* [EXERCISE BRIEF]
While reading through the material below, copy each line that holds the word "Given".

::: MATERIAL SHOWN

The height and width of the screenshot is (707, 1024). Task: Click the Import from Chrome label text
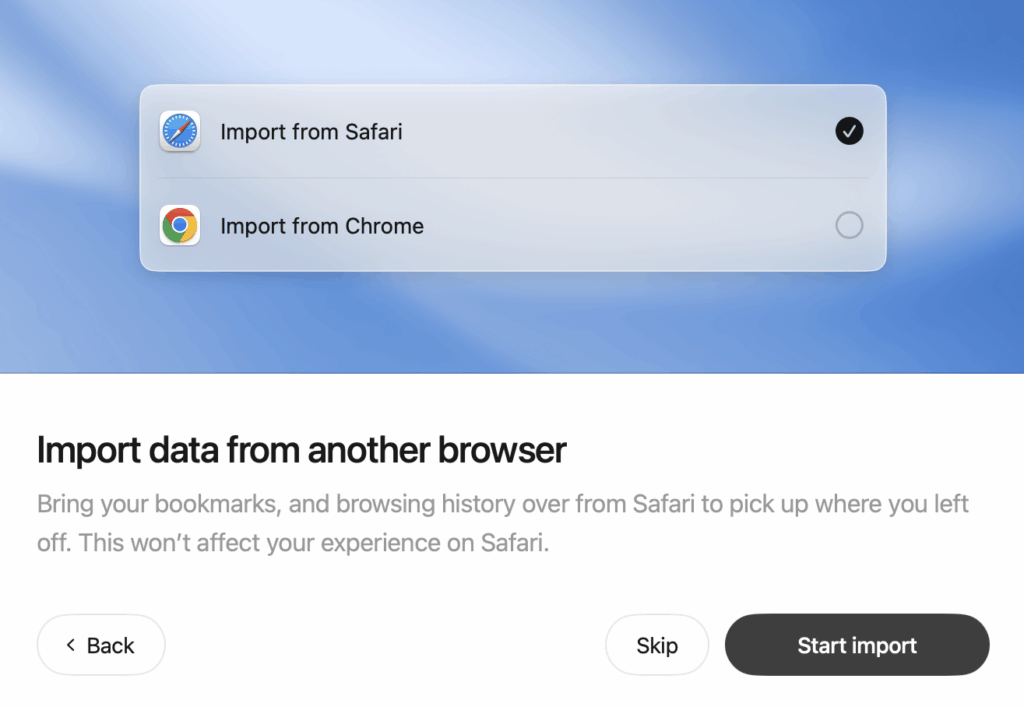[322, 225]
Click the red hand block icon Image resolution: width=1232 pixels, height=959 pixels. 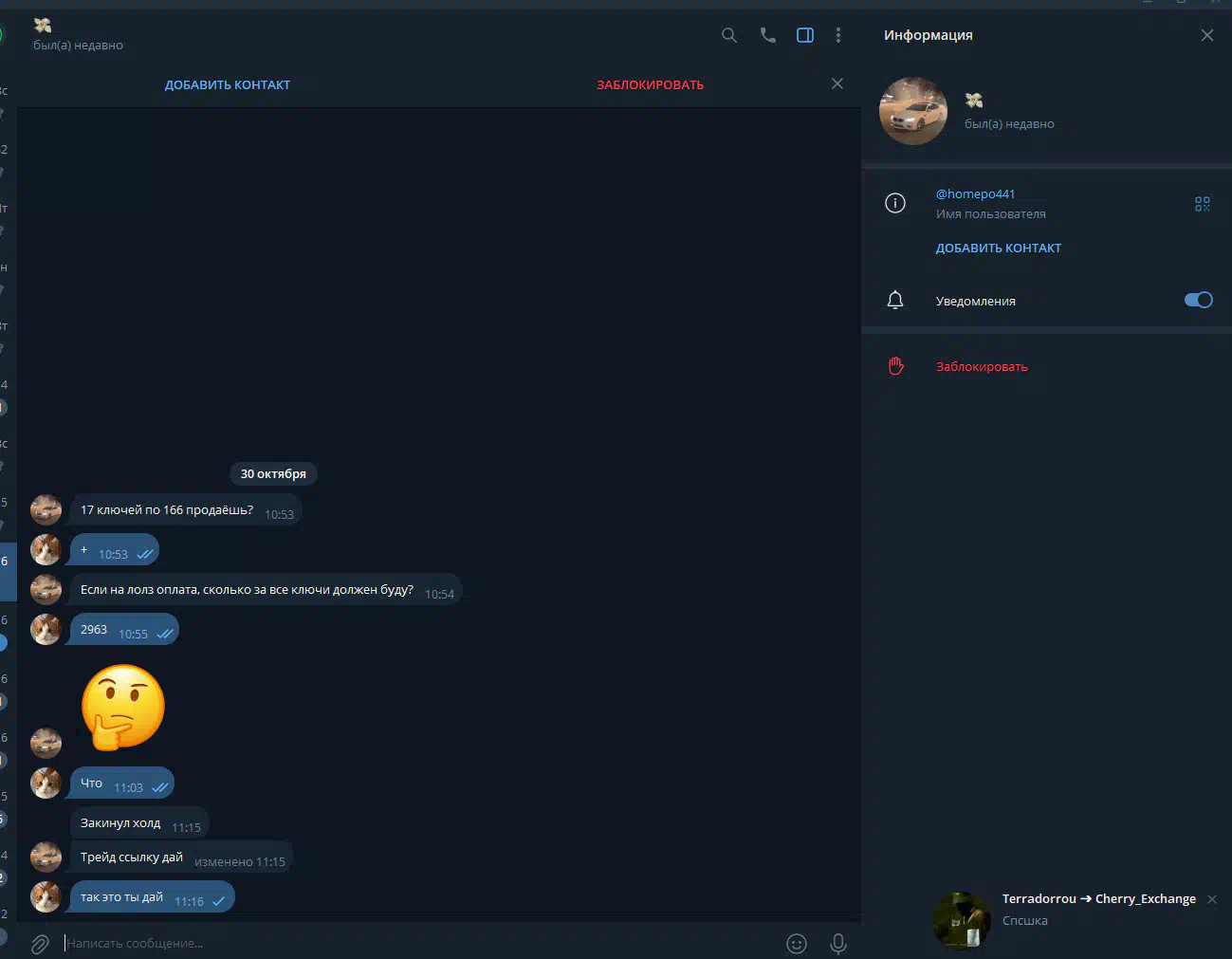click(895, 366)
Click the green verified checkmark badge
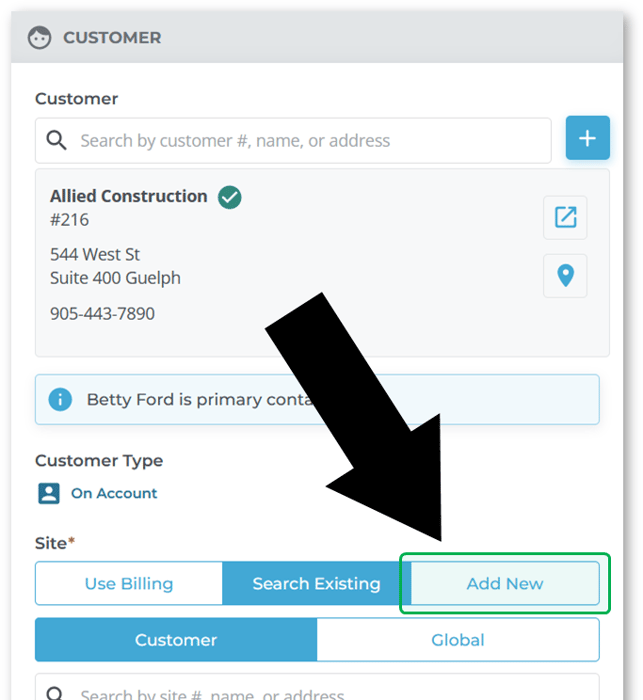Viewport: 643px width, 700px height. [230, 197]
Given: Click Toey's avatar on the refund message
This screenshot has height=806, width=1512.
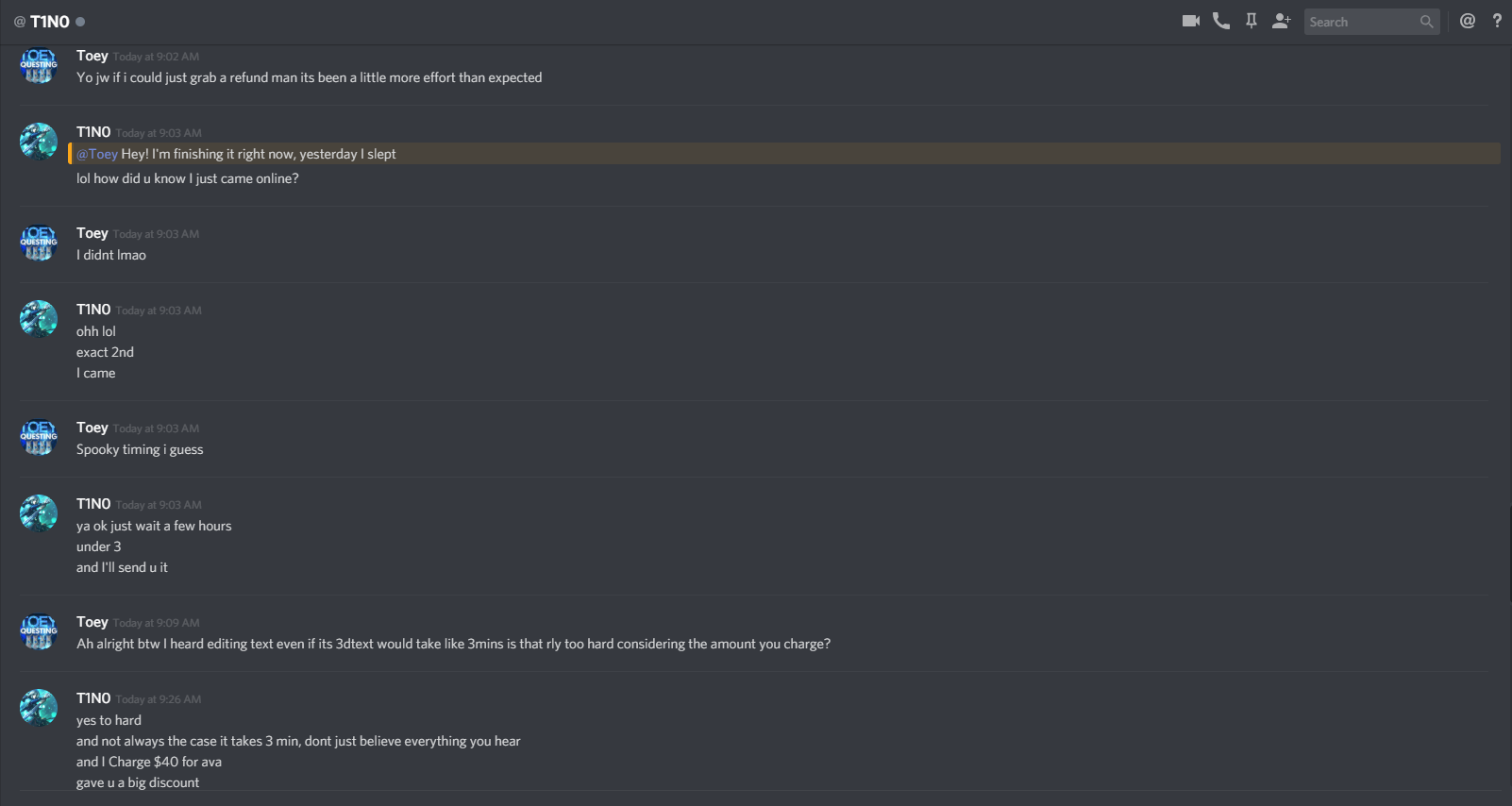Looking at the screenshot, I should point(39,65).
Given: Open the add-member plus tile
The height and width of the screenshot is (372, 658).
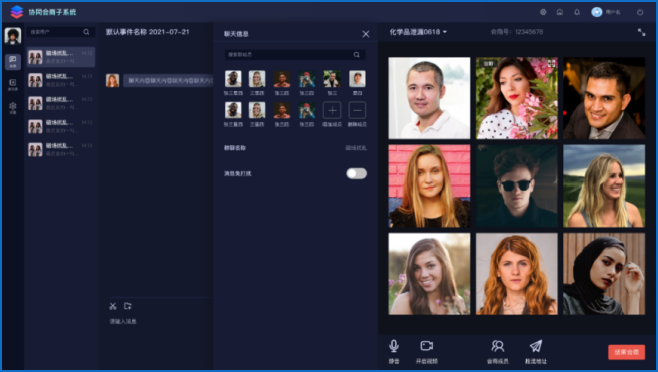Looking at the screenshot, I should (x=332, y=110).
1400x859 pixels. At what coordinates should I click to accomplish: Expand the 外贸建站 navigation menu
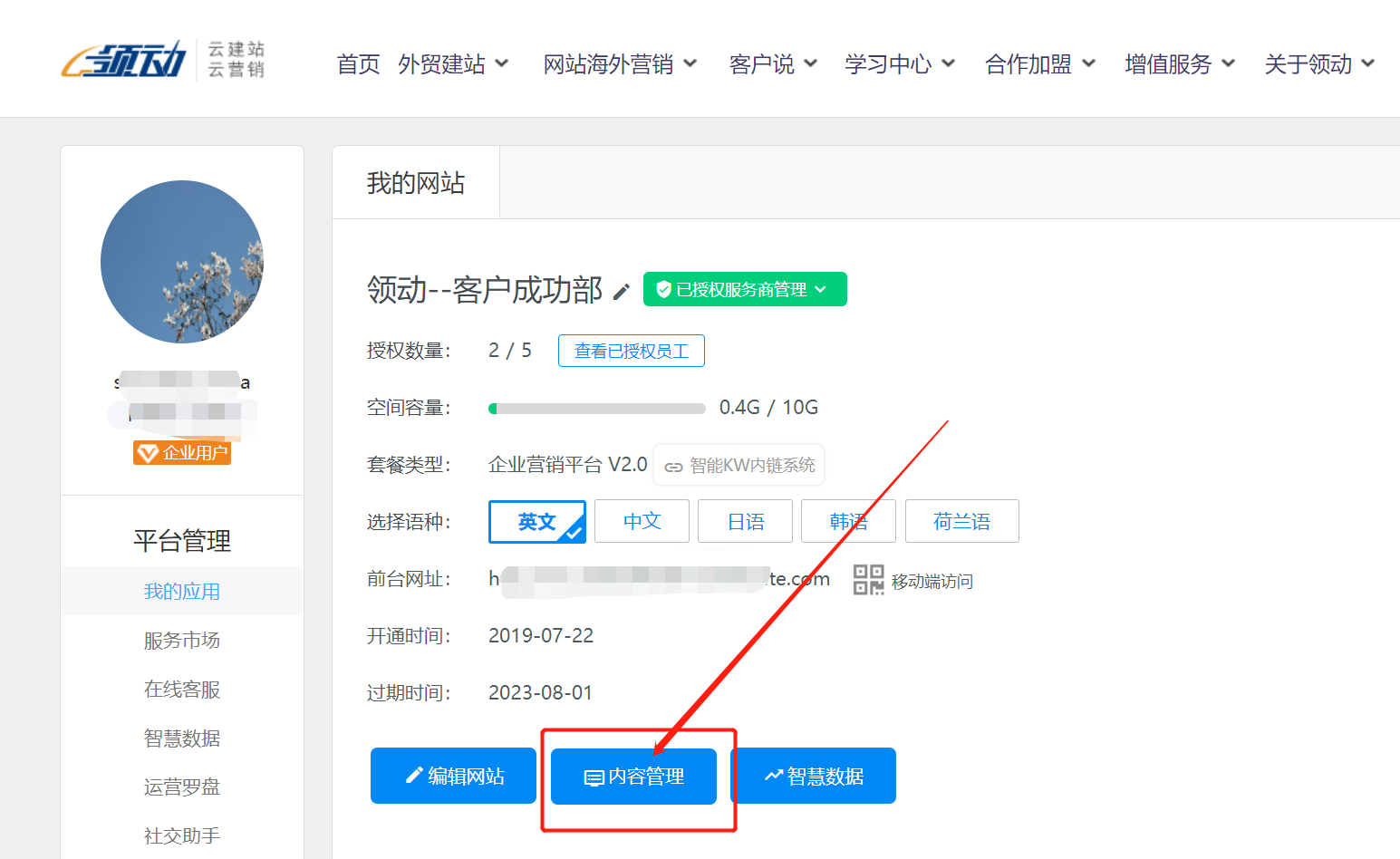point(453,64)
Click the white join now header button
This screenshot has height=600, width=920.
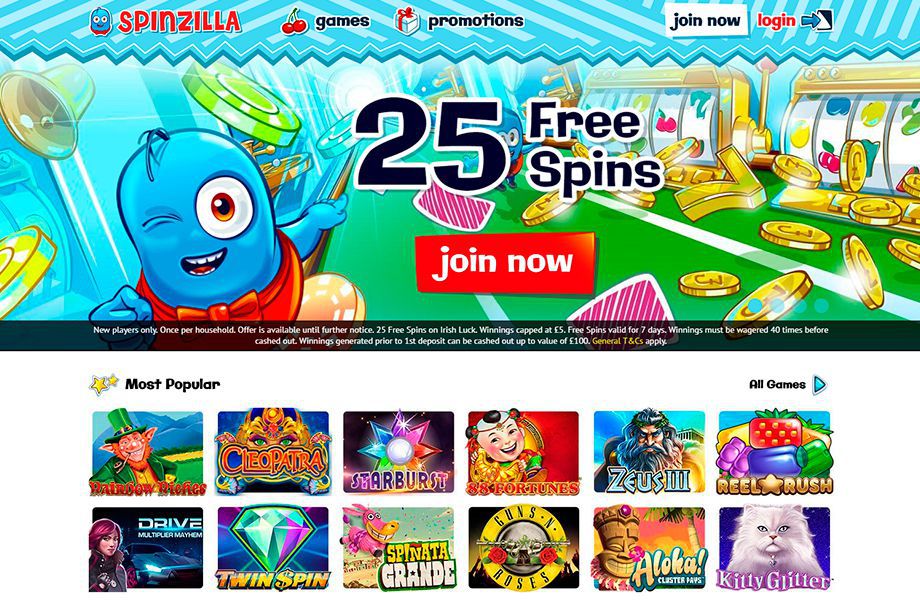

::::::

* [YOUR RESPONSE]
Given: Click Toey's avatar on the refund message
Given: Open the add-member plus tile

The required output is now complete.